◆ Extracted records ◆
----------
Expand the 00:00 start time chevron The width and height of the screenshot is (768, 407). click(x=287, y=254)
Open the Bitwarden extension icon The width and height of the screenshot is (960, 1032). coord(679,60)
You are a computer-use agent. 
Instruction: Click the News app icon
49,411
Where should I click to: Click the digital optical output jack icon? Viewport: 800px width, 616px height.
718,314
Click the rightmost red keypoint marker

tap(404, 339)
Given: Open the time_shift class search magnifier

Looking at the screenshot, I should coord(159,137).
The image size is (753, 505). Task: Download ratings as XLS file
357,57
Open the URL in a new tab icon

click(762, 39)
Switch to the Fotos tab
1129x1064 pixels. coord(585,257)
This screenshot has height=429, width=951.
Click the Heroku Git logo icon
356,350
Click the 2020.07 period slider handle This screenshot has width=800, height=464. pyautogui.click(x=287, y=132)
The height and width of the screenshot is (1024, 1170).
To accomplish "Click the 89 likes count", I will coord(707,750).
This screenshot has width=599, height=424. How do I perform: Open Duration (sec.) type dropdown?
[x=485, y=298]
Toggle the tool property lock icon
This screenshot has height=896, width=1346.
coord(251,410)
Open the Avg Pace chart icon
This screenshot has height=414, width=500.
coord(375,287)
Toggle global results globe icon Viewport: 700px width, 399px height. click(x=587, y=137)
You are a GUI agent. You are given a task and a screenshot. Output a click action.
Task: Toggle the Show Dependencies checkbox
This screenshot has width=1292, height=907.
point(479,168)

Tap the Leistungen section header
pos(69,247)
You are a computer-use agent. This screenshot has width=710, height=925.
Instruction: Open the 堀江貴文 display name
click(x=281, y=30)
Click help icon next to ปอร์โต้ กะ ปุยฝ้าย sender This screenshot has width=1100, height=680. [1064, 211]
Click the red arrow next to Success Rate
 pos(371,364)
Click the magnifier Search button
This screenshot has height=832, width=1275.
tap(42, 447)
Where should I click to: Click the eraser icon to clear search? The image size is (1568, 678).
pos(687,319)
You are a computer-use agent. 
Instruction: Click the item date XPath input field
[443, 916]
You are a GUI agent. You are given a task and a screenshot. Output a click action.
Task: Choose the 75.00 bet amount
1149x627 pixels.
----------
◆ What is expected ◆
Every record, restated word for word, should make up your reply.

◆ Response to the task ◆
Expand the 00:00 start time chevron The width and height of the screenshot is (768, 407). click(x=287, y=254)
Open the Bitwarden extension icon The width and height of the screenshot is (960, 1032). coord(679,60)
You are a computer-use agent. 
Instruction: Click the News app icon
49,411
Where should I click to: Click the digital optical output jack icon? Viewport: 800px width, 616px height.
718,314
Click the rightmost red keypoint marker

tap(404, 339)
Given: Open the time_shift class search magnifier

Looking at the screenshot, I should coord(159,137).
The image size is (753, 505). Task: Download ratings as XLS file
357,57
Open the URL in a new tab icon

click(762, 39)
Switch to the Fotos tab
1129x1064 pixels. coord(585,257)
This screenshot has height=429, width=951.
Click the Heroku Git logo icon
356,350
Click the 2020.07 period slider handle This screenshot has width=800, height=464. pyautogui.click(x=287, y=132)
The height and width of the screenshot is (1024, 1170).
To accomplish "Click the 89 likes count", I will coord(707,750).
This screenshot has width=599, height=424. How do I perform: Open Duration (sec.) type dropdown?
[x=485, y=298]
Toggle the tool property lock icon
This screenshot has height=896, width=1346.
coord(251,410)
Open the Avg Pace chart icon
This screenshot has height=414, width=500.
coord(375,287)
Toggle global results globe icon Viewport: 700px width, 399px height. click(x=587, y=137)
You are a GUI agent. You are given a task and a screenshot. Output a click action.
Task: Toggle the Show Dependencies checkbox
This screenshot has width=1292, height=907.
point(479,168)

Tap the Leistungen section header
pos(69,247)
You are a computer-use agent. This screenshot has width=710, height=925.
Instruction: Open the 堀江貴文 display name
click(x=281, y=30)
Click help icon next to ปอร์โต้ กะ ปุยฝ้าย sender This screenshot has width=1100, height=680. [1064, 211]
Click the red arrow next to Success Rate
 pos(371,364)
Click the magnifier Search button
This screenshot has height=832, width=1275.
tap(42, 447)
Where should I click to: Click the eraser icon to clear search? The image size is (1568, 678).
pos(687,319)
You are a computer-use agent. 
Instruction: Click the item date XPath input field
[443, 916]
You are a GUI agent. You are given a task and a screenshot. Output a click action.
Task: Choose the 75.00 bet amount
1149x627 pixels.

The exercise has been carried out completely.